TASK PROMPT: Would you output the whole of the data exactly?

SOURCE DATA:
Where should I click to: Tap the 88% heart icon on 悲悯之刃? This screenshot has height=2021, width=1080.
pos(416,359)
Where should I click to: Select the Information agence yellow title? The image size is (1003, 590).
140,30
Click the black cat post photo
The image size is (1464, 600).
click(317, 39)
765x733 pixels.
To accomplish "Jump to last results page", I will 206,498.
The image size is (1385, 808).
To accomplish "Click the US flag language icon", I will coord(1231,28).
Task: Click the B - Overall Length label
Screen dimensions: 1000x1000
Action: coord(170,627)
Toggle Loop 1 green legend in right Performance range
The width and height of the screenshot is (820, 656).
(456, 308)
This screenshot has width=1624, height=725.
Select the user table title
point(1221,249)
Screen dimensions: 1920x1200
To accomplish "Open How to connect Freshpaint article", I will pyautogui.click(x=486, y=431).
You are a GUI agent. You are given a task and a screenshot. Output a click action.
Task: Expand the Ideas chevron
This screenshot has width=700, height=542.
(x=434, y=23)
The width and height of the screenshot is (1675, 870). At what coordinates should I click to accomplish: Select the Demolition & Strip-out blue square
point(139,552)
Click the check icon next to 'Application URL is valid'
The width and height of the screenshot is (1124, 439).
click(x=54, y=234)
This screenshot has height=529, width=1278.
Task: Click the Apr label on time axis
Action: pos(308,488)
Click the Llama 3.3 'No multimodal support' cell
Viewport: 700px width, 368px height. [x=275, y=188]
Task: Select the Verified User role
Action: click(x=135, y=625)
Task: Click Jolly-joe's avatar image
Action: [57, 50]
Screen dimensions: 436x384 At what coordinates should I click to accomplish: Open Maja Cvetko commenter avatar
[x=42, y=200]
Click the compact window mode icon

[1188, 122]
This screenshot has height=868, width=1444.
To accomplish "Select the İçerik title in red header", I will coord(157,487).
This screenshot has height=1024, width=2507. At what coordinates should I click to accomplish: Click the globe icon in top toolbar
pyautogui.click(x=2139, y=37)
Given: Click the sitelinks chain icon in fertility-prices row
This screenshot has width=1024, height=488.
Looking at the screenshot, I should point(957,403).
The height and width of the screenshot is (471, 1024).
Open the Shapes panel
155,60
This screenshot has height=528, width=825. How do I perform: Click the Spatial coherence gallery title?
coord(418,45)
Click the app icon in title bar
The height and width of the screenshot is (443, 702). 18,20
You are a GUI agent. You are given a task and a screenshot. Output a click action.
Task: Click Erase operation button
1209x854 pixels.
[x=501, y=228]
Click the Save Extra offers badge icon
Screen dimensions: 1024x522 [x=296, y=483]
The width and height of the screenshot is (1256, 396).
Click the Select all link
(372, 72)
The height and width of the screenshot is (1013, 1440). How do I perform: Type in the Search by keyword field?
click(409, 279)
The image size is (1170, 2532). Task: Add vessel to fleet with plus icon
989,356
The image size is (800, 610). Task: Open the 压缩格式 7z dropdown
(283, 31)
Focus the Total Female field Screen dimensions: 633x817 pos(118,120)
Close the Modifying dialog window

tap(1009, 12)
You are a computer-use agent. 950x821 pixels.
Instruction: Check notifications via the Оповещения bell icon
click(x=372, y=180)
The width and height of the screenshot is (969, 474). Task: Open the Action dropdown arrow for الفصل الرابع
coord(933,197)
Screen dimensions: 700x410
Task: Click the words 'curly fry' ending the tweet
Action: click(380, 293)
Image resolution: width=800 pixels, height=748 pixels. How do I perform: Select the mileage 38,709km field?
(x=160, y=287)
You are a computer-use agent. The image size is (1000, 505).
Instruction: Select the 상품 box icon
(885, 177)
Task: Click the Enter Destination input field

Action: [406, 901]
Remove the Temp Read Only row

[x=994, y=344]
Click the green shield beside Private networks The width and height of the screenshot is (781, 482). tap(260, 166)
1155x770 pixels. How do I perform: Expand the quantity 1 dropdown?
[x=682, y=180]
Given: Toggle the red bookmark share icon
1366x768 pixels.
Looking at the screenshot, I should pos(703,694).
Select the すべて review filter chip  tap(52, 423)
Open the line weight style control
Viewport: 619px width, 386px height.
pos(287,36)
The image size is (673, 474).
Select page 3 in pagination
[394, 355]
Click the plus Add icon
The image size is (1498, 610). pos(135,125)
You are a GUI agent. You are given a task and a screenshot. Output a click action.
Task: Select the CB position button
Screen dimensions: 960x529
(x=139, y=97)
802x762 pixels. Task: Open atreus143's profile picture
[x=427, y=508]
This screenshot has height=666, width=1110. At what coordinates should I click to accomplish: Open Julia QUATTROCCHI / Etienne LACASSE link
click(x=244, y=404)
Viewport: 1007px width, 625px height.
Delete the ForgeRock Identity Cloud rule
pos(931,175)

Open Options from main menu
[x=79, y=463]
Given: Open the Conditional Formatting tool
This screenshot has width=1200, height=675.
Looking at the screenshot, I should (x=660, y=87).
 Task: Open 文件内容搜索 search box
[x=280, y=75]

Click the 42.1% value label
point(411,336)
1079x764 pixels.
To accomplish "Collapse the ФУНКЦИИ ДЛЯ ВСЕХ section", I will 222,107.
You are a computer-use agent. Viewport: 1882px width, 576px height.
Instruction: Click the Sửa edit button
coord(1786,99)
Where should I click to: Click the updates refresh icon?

ANSWER BOX:
Where should I click to: Tap the 88% heart icon on 悲悯之刃? This screenshot has height=2021, width=1080.
pos(416,359)
Where should I click to: Select the Information agence yellow title? The image size is (1003, 590).
140,30
Click the black cat post photo
The image size is (1464, 600).
click(317, 39)
765x733 pixels.
To accomplish "Jump to last results page", I will 206,498.
The image size is (1385, 808).
To accomplish "Click the US flag language icon", I will coord(1231,28).
Task: Click the B - Overall Length label
Screen dimensions: 1000x1000
Action: coord(170,627)
Toggle Loop 1 green legend in right Performance range
The width and height of the screenshot is (820, 656).
(456, 308)
This screenshot has width=1624, height=725.
Select the user table title
point(1221,249)
Screen dimensions: 1920x1200
To accomplish "Open How to connect Freshpaint article", I will pyautogui.click(x=486, y=431).
You are a GUI agent. You are given a task and a screenshot. Output a click action.
Task: Expand the Ideas chevron
This screenshot has width=700, height=542.
(x=434, y=23)
The width and height of the screenshot is (1675, 870). At what coordinates should I click to accomplish: Select the Demolition & Strip-out blue square
point(139,552)
Click the check icon next to 'Application URL is valid'
The width and height of the screenshot is (1124, 439).
click(x=54, y=234)
This screenshot has height=529, width=1278.
Task: Click the Apr label on time axis
Action: pos(308,488)
Click the Llama 3.3 'No multimodal support' cell
Viewport: 700px width, 368px height. [x=275, y=188]
Task: Select the Verified User role
Action: click(x=135, y=625)
Task: Click Jolly-joe's avatar image
Action: [57, 50]
Screen dimensions: 436x384 At what coordinates should I click to accomplish: Open Maja Cvetko commenter avatar
[x=42, y=200]
Click the compact window mode icon

[1188, 122]
This screenshot has height=868, width=1444.
To accomplish "Select the İçerik title in red header", I will coord(157,487).
This screenshot has height=1024, width=2507. At what coordinates should I click to accomplish: Click the globe icon in top toolbar
pyautogui.click(x=2139, y=37)
Given: Click the sitelinks chain icon in fertility-prices row
This screenshot has width=1024, height=488.
Looking at the screenshot, I should point(957,403).
The height and width of the screenshot is (471, 1024).
Open the Shapes panel
155,60
This screenshot has height=528, width=825. How do I perform: Click the Spatial coherence gallery title?
coord(418,45)
Click the app icon in title bar
The height and width of the screenshot is (443, 702). 18,20
You are a GUI agent. You are given a task and a screenshot. Output a click action.
Task: Click Erase operation button
1209x854 pixels.
[x=501, y=228]
Click the Save Extra offers badge icon
Screen dimensions: 1024x522 [x=296, y=483]
The width and height of the screenshot is (1256, 396).
Click the Select all link
(372, 72)
The height and width of the screenshot is (1013, 1440). How do I perform: Type in the Search by keyword field?
click(409, 279)
The image size is (1170, 2532). Task: Add vessel to fleet with plus icon
989,356
The image size is (800, 610). Task: Open the 压缩格式 7z dropdown
(283, 31)
Focus the Total Female field Screen dimensions: 633x817 pos(118,120)
Close the Modifying dialog window

tap(1009, 12)
You are a computer-use agent. 950x821 pixels.
Instruction: Check notifications via the Оповещения bell icon
click(x=372, y=180)
The width and height of the screenshot is (969, 474). Task: Open the Action dropdown arrow for الفصل الرابع
coord(933,197)
Screen dimensions: 700x410
Task: Click the words 'curly fry' ending the tweet
Action: click(380, 293)
Image resolution: width=800 pixels, height=748 pixels. How do I perform: Select the mileage 38,709km field?
(x=160, y=287)
You are a computer-use agent. The image size is (1000, 505).
Instruction: Select the 상품 box icon
(885, 177)
Task: Click the Enter Destination input field

Action: [406, 901]
Remove the Temp Read Only row

[x=994, y=344]
Click the green shield beside Private networks The width and height of the screenshot is (781, 482). tap(260, 166)
1155x770 pixels. How do I perform: Expand the quantity 1 dropdown?
[x=682, y=180]
Given: Toggle the red bookmark share icon
1366x768 pixels.
Looking at the screenshot, I should pos(703,694).
Select the すべて review filter chip  tap(52, 423)
Open the line weight style control
Viewport: 619px width, 386px height.
pos(287,36)
The image size is (673, 474).
Select page 3 in pagination
[394, 355]
Click the plus Add icon
The image size is (1498, 610). pos(135,125)
You are a GUI agent. You are given a task and a screenshot. Output a click action.
Task: Select the CB position button
Screen dimensions: 960x529
(x=139, y=97)
802x762 pixels. Task: Open atreus143's profile picture
[x=427, y=508]
This screenshot has height=666, width=1110. At what coordinates should I click to accomplish: Open Julia QUATTROCCHI / Etienne LACASSE link
click(x=244, y=404)
Viewport: 1007px width, 625px height.
Delete the ForgeRock Identity Cloud rule
pos(931,175)

Open Options from main menu
[x=79, y=463]
Given: Open the Conditional Formatting tool
This screenshot has width=1200, height=675.
Looking at the screenshot, I should (x=660, y=87).
 Task: Open 文件内容搜索 search box
[x=280, y=75]

Click the 42.1% value label
point(411,336)
1079x764 pixels.
To accomplish "Collapse the ФУНКЦИИ ДЛЯ ВСЕХ section", I will 222,107.
You are a computer-use agent. Viewport: 1882px width, 576px height.
Instruction: Click the Sửa edit button
coord(1786,99)
Where should I click to: Click the updates refresh icon?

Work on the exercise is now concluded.